[Stored items]
= = = =

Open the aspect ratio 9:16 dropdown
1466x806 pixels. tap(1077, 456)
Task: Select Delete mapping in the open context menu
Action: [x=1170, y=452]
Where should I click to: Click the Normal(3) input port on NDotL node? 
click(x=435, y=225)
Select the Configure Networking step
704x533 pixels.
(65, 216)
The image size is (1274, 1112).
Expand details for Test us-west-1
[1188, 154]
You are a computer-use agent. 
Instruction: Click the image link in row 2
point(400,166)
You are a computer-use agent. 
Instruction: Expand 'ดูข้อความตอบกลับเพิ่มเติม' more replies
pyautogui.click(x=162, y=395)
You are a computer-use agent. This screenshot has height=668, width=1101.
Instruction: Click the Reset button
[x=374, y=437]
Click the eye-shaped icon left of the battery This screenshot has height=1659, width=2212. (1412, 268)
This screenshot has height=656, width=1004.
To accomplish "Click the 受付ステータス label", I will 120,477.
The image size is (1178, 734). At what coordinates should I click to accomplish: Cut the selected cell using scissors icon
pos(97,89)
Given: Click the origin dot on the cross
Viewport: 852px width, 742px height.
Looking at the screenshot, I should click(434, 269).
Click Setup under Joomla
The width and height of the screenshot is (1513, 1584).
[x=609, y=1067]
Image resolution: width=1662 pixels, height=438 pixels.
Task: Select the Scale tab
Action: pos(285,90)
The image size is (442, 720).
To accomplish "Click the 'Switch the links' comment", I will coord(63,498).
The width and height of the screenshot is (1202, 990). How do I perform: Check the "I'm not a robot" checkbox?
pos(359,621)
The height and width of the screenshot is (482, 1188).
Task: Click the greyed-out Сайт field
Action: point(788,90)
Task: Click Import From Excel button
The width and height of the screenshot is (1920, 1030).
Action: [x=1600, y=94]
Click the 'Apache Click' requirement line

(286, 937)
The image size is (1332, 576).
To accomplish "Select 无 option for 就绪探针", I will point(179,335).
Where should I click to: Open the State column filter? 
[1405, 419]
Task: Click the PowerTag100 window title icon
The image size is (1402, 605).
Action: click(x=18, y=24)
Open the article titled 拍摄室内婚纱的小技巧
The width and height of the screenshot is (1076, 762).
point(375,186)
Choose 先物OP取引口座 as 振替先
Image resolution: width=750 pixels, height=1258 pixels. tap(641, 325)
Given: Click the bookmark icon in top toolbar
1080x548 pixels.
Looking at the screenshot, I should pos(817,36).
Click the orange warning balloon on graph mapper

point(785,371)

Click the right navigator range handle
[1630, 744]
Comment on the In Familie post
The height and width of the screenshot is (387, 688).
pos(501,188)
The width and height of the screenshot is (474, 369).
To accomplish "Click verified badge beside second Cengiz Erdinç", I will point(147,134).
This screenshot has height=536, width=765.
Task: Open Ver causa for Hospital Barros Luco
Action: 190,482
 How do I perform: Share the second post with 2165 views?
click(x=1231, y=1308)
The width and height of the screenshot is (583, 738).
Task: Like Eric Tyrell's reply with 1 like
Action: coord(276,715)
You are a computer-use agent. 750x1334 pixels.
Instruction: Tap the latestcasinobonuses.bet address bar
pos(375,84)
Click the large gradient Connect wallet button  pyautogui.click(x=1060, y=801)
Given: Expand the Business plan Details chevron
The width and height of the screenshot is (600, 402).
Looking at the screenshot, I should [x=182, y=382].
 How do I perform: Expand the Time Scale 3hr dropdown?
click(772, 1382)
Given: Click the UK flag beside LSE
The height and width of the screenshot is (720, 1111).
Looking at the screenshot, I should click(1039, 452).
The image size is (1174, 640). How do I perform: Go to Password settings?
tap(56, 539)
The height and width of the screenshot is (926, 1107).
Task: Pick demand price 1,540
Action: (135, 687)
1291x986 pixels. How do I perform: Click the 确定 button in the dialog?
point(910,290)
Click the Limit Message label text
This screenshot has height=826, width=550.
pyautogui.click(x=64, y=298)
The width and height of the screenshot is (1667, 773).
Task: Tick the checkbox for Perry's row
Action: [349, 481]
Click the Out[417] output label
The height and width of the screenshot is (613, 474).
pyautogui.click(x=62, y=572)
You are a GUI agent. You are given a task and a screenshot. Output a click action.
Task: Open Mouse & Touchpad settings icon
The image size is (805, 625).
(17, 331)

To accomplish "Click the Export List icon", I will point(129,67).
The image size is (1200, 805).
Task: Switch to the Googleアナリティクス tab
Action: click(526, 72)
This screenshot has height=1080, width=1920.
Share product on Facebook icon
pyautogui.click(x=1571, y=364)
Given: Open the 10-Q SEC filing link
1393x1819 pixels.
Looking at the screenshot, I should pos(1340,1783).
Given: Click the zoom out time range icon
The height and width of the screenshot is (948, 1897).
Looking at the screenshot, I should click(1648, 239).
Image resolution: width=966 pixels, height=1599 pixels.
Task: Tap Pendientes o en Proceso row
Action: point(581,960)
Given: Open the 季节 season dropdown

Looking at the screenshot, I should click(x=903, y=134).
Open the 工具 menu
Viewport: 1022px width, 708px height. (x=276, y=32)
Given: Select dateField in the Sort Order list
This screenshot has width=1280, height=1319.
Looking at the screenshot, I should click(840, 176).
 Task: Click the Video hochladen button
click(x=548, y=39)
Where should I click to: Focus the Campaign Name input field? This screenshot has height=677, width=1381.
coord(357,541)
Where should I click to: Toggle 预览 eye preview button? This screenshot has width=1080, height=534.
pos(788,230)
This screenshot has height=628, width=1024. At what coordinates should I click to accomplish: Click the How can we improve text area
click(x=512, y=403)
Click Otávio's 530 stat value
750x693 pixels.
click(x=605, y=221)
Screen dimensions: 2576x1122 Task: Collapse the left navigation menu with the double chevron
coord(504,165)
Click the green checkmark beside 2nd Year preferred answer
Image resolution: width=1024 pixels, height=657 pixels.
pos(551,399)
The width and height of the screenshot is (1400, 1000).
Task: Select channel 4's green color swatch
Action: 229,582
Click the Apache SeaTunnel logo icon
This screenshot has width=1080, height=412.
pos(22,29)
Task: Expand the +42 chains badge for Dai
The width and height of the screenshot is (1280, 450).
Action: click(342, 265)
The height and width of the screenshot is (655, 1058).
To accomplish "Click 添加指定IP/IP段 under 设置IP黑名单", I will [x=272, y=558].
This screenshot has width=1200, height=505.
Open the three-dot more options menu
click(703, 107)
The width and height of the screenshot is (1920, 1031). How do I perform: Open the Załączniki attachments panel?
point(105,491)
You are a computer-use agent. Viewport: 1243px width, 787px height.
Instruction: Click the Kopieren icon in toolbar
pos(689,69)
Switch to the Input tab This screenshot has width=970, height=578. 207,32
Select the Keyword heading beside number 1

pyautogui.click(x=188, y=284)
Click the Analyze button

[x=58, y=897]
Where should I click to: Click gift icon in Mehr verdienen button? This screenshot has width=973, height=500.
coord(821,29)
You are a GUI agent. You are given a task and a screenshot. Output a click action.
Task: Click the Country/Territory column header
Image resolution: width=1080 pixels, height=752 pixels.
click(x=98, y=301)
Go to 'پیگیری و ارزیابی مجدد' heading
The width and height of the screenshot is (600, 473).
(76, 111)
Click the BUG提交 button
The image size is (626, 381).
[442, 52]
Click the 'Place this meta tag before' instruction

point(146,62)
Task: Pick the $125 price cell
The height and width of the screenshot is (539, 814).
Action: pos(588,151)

= = = =

AIM OF THE TASK - In the records above, find every line that contains the word "under" and copy it.

SOLUTION FOR THIS EXERCISE -
Click Setup under Joomla
To accomplish "Click 添加指定IP/IP段 under 设置IP黑名单", I will [x=272, y=558].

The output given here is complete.